In the 2nd image, the "Sample and Down Convert" block is the block diagram in the first image.
In that 2nd image, the reference phase is scaled by the ratio of DUT to reference frequency. Why is that done?

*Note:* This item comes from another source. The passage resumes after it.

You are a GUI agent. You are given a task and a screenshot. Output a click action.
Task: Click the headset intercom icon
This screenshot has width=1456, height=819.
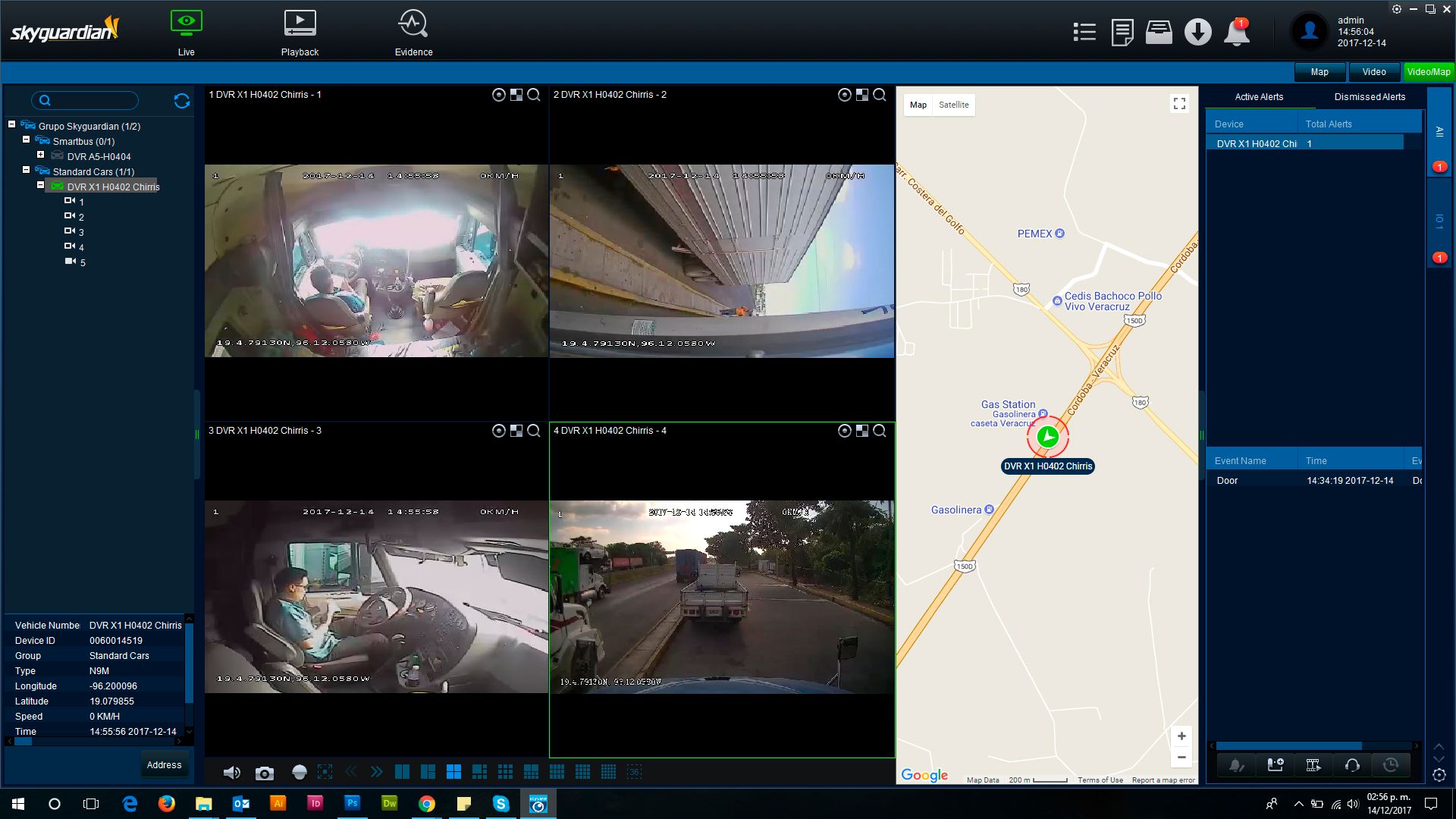pyautogui.click(x=1351, y=765)
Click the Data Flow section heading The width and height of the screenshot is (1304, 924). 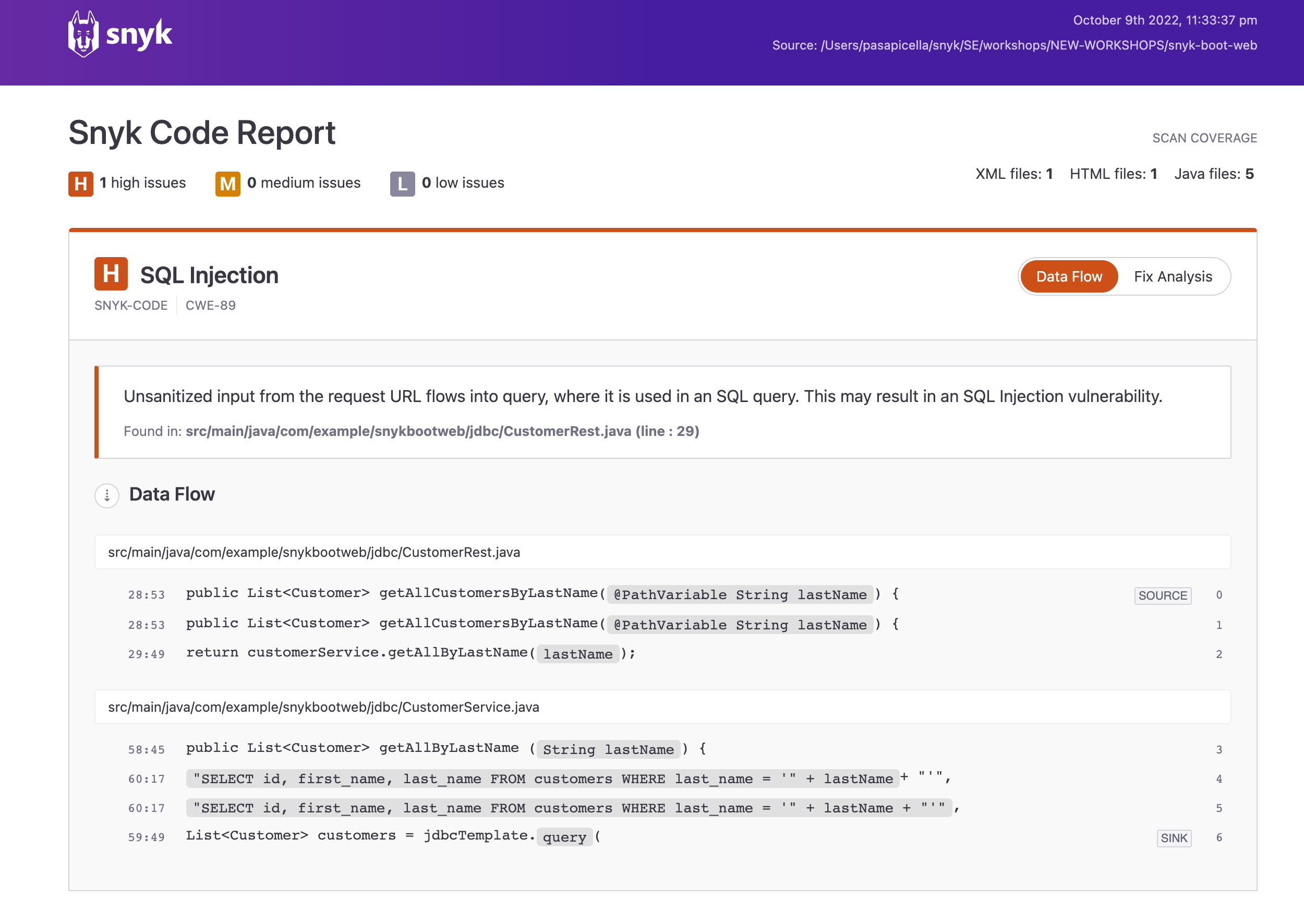click(172, 494)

Here's my understanding of the signals and noise terms. Consider an input DUT signal:
$$ \begin{equation} x(t) = a(t) \cos[\omega_{\mathrm{dut}} t + \phi_{\mathrm{dut}}] \end{equation} $$
When this is sampled by an ADC it incurs additional phase noise due to sampling clock jitter and ADC (mostly quantization) noise. Therefore, the signal after the ADC (ignoring its discrete nature for now) is
$$ \begin{equation} x'(t) = a \cos (\omega_{\mathrm{dut}} t + \phi_{\mathrm{dut}} + \phi_{\mathrm{adc}} + \phi_{\mathrm{clk}}). \end{equation} $$
To demodulate this signal to baseband, we multiply it by a quadrature NCO signal
$$ \begin{equation} n(t) = e^{i \omega_{\mathrm{nco}} t}. \end{equation} $$
The result of this multiplication is
$$ \begin{align} x'(t) n(t) &= a \cos (\omega_{\mathrm{dut}} t + \phi_{\mathrm{dut}} + \phi_{\mathrm{adc}} + \phi_{\mathrm{clk}}) e^{i \omega_{\mathrm{nco}} t},\\ &= \frac{a}{2} \left[\exp[i (\omega_{\mathrm{dut}} t + \phi_{\mathrm{dut}} + \phi_{\mathrm{adc}} + \phi_{\mathrm{clk}})] + \exp[-i (\omega_{\mathrm{dut}} t + \phi_{\mathrm{dut}} + \phi_{\mathrm{adc}} + \phi_{\mathrm{clk}})]\right] e^{i \omega_{\mathrm{nco}} t},\\ &= \frac{a}{2} \left[\exp(i [(\omega_{\mathrm{dut}} + \omega_{\mathrm{nco}}) t + \ldots]) + \exp(i [(\omega_{\mathrm{nco}} - \omega_{\mathrm{dut}}) t + \phi_{\mathrm{dut}} + \phi_{\mathrm{adc}} + \phi_{\mathrm{clk}}])\right]. \end{align} $$
The $\omega_{\mathrm{dut}}+\omega_{\mathrm{nco}}$ term is at a high frequency and is filtered out. This leaves
$$ \begin{equation} x'(t) n(t) = \frac{a}{2} \left[\exp(i [(\omega_{\mathrm{nco}} - \omega_{\mathrm{dut}}) t + \phi_{\mathrm{dut}} + \phi_{\mathrm{adc}} + \phi_{\mathrm{clk}}])\right]. \end{equation} $$
We can extract the phase of this from the 2-argument arctangent function, leaving
$$ \begin{equation} \phi_1 (t) = (\omega_{\mathrm{nco}} - \omega_{\mathrm{dut}}) t + \phi_{\mathrm{dut}} + \phi_{\mathrm{adc}} + \phi_{\mathrm{clk}}. \end{equation} $$
If $\omega_{\mathrm{nco}} = \omega_{\mathrm{dut}}$, $\phi_1 (t) = \phi_{\mathrm{dut}} + \phi_{\mathrm{adc}} + \phi_{\mathrm{clk}}$ (this won't in general be exactly true, but I think it's ok for this analysis).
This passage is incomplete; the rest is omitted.